SOLILÓQUIO DE INVERNO

Estou em estado de pureza: habita-me uma vivaz intenção de conclamar os meus vários egos poéticos (e ainda os remanescentes alter egos) para refletir e convidar o coração sensitivo a uma prosa intimista ou para meditar sobre um poema de loas à Ave Maria, quando a noite chegar e começar a bordar de breu o campinho agreste à frente de minha janela de passagem rumo ao mar, neste memorial vivo que é o Bairro Passárgada, onde também, como Manuel Bandeira, "... sou amigo do rei e aqui tenho a mulher na cama que escolherei". Este é o meu contemplativo, bem devagar, devagarinho, que começa a divagar na tez morena dos nativos, na exposição ao sol dos verões migrantes do ancestral andarilho do arquipélago português dos Açores, pescador e tropeiro das vacarias, no episódico sentir de lástimas e penares por mim e pelos eventuais companheiros de itinerário rumo à implacável finitude.
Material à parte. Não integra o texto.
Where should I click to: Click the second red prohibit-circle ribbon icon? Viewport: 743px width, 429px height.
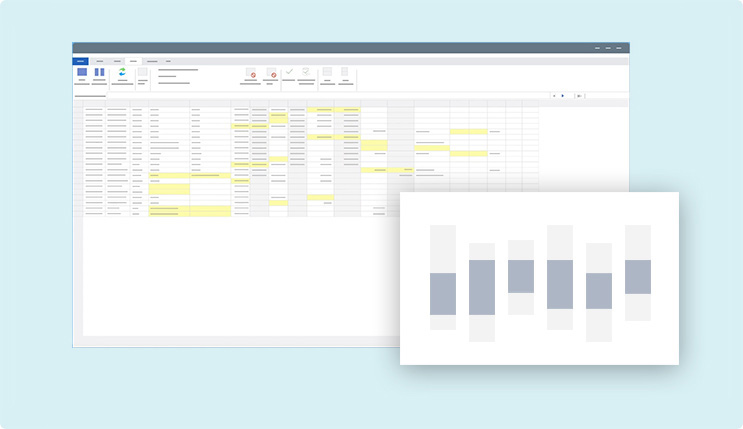pyautogui.click(x=271, y=74)
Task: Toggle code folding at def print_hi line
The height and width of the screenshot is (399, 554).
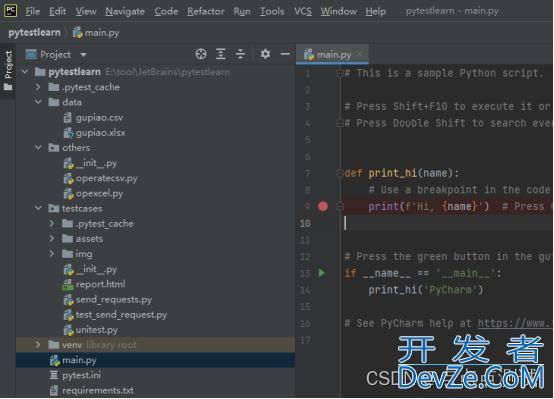Action: 340,174
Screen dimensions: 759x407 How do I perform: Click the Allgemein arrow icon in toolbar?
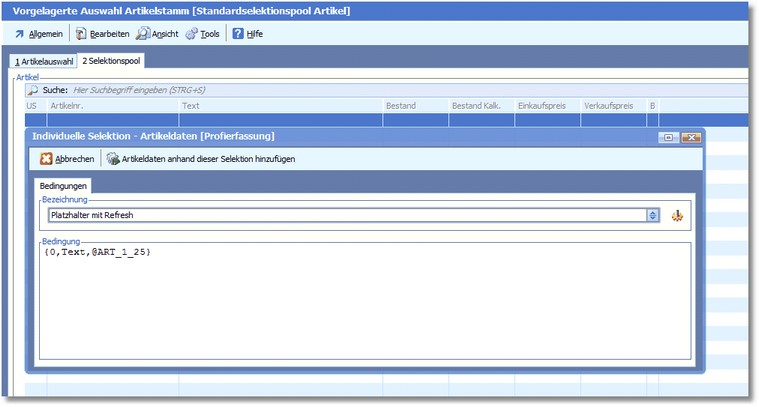[19, 34]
Aquele sopro morrinhento, que a tudo apaga com o solapar dos ventos nas dunas do Senhor Tempo. No pequeno vaso do jardinzinho à frente, observo a haste da planta, de onde, além da desabrochada e tímida florinha, uns brotos me olham travestidos de verde muito escuro, pejado de clorofila, e seus olhinhos vegetais parecem sorrir. Enquanto isso, o nosso gato Black de 13 anos, num aceno fisiológico da senilidade, levanta a cauda longa e plumosa e mija sobre as lindas suculentas inda cobertas de orvalho. O sol tímido, que acabara de nascer, rebrilha sobre os pingos de urina. E me lembro de agradecer ao Absoluto que o sistema renal do sapeca felino ainda esteja filtrando com qualidade a sua ingesta líquida. Enfim, a poética aflora das vertentes que se derramam nas fontes do Mistério e, por vezes, me acachapa nos solilóquios monossilábicos do respirar dos signos e das palavras através de mim, já não tão monossilábicos. Talvez seja por todo esse conjunto de coisas que o Black somente consiga miar. Ele talvez saiba os porquês do seu tresloucado tutor continuar tentando identificar o arquipélago de rizomas que compõe o ininteligível.

MONCKS, Joaquim. O CAOS MORDE A PALAVRA. Obra inédita em livro solo, 2020/23.